== WORKING DATA ==

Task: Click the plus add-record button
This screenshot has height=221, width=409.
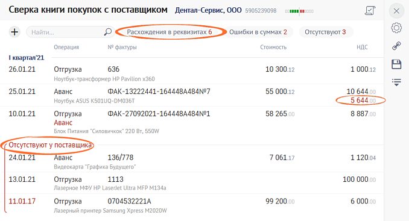Action: [14, 32]
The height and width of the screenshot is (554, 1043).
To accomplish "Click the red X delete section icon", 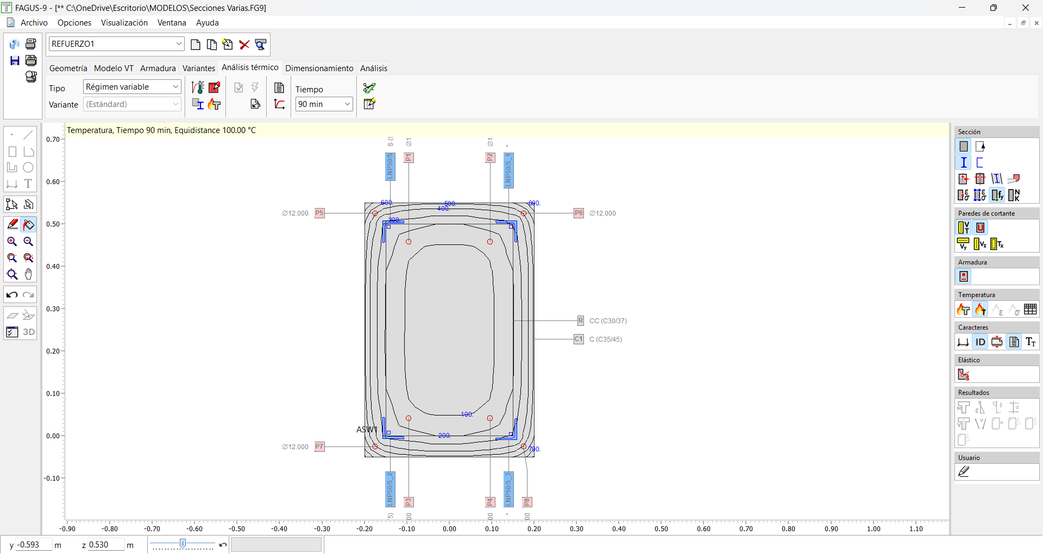I will [x=244, y=45].
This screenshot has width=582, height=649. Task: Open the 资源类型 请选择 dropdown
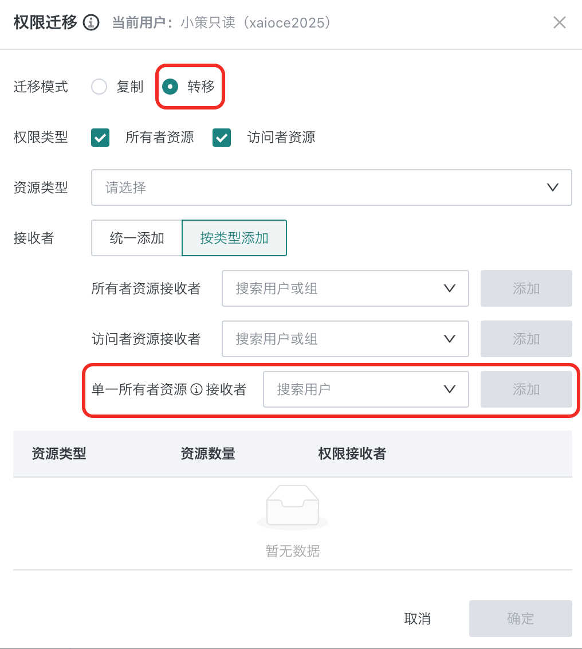coord(331,187)
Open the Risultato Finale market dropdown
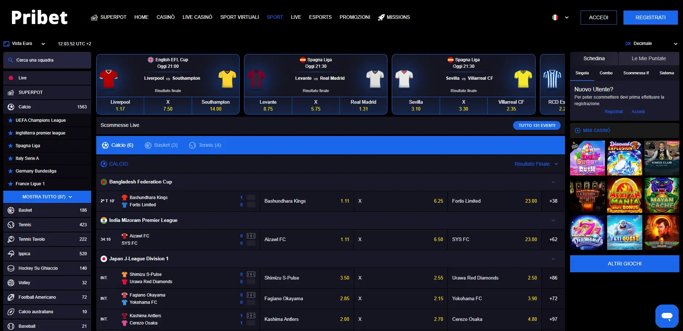683x331 pixels. click(x=536, y=164)
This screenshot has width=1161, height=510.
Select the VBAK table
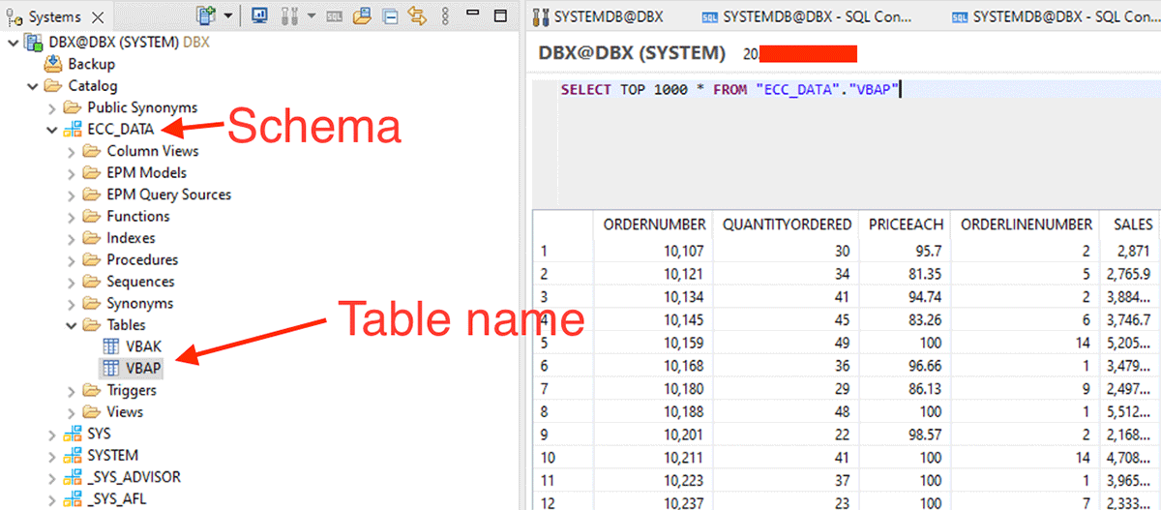pyautogui.click(x=143, y=346)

===

▶ [DIRECTIONS FOR THIS TASK]: Please convert the lines from the one containing "Open the Risultato Finale market dropdown" through the end of the lines into a CSV with the columns instruction and response, one row for each instruction and its answer, every field quoted and line breaks replaced by spaces. Leave the pictures out.

▶ [FULL OUTPUT]:
instruction,response
"Open the Risultato Finale market dropdown","683x331 pixels. click(x=536, y=164)"
"This screenshot has width=1161, height=510. Select the VBAK table","pyautogui.click(x=143, y=346)"